『太王四神記』でペ・ヨンジュンが扮した広開土大王(クァンゲトデワン)が国王だったのは391年から413年までであった。当時の詳細な資料をもとにロケ用の王宮が造られたという。それでも、工事中にただ実感したのは、「一つのドラマのためにここまで大規模に王宮を造ってしまう迫力」だった。

 一方、第二ロケ地のほうでは、砦、競技場、村里が再現されていた。高句麗は勇壮な騎馬軍団を抱えていたが、その根拠地となるのが砦であり、兵士たちが競い合ったのが競技場であった。

『太王四神記』の第二ロケ地に造られた施設(2006年12月/撮影キム・ジョンウォン)

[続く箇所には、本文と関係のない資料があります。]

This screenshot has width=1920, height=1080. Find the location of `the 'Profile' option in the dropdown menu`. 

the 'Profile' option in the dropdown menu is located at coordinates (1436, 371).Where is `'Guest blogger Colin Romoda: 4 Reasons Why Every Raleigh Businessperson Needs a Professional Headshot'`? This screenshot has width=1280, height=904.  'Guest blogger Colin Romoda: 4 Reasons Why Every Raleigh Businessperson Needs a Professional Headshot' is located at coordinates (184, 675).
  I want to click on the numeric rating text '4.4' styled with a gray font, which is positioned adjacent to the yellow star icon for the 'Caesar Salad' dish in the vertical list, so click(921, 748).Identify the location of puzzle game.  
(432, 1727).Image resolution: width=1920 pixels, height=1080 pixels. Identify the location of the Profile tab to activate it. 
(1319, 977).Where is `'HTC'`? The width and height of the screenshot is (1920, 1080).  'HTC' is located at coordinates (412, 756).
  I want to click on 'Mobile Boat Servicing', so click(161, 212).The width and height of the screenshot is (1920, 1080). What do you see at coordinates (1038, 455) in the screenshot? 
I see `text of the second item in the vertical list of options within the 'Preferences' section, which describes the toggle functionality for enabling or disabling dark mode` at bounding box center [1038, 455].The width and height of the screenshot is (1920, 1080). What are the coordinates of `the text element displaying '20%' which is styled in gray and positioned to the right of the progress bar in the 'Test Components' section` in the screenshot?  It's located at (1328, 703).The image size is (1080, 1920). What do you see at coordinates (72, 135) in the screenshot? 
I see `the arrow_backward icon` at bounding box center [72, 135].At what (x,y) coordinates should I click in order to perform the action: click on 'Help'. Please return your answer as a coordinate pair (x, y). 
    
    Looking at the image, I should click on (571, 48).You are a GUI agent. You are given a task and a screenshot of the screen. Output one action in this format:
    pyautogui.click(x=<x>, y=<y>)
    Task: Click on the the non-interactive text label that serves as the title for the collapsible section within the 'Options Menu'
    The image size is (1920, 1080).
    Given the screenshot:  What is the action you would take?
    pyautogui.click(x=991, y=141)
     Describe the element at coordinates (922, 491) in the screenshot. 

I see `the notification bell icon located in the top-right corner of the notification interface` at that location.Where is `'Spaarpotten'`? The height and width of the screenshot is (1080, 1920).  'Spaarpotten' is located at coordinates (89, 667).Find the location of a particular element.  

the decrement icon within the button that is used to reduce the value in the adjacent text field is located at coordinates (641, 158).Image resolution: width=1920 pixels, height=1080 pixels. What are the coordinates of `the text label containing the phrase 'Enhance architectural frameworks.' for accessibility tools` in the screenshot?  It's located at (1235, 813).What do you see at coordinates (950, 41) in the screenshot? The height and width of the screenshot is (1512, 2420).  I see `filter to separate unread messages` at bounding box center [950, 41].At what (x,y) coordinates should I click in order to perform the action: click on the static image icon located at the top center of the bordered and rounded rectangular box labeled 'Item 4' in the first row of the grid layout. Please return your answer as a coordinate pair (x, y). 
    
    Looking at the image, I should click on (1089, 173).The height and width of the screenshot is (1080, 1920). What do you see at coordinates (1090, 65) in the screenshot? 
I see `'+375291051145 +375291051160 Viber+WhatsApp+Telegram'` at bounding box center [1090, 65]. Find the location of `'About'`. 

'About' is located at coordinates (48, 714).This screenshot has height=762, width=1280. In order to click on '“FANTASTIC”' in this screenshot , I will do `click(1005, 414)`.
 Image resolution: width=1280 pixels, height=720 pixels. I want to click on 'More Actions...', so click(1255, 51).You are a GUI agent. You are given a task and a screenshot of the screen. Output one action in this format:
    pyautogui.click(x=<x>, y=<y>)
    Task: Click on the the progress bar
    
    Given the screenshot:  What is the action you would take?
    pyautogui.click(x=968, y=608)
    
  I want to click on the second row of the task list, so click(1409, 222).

 こうして完成した二つのロケ施設を最大限に生かして2007年に『太王四神記』は制作されて、韓国MBCでの放送時には30%以上の視聴率を挙げて大ヒットした。

「まさか『太王四神記』がペ・ヨンジュンの最後の主演作になるとは思わなかった」

 それが率直な感想だ。彼が俳優として劇的にカムバックする可能性はゼロではないが、現実的には「ほとんどないだろう」と思わざるをえない。

『太王四神記』以後も、多くの韓国ドラマが済州島でロケをしている。その記事を読むたびに「ロケに参加した俳優たちはアワビ粥を食べただろうか」と思ってしまう。ペ・ヨンジュンが愛したように、多くの俳優がアワビ粥を堪能してくれたらそれだけで嬉しい。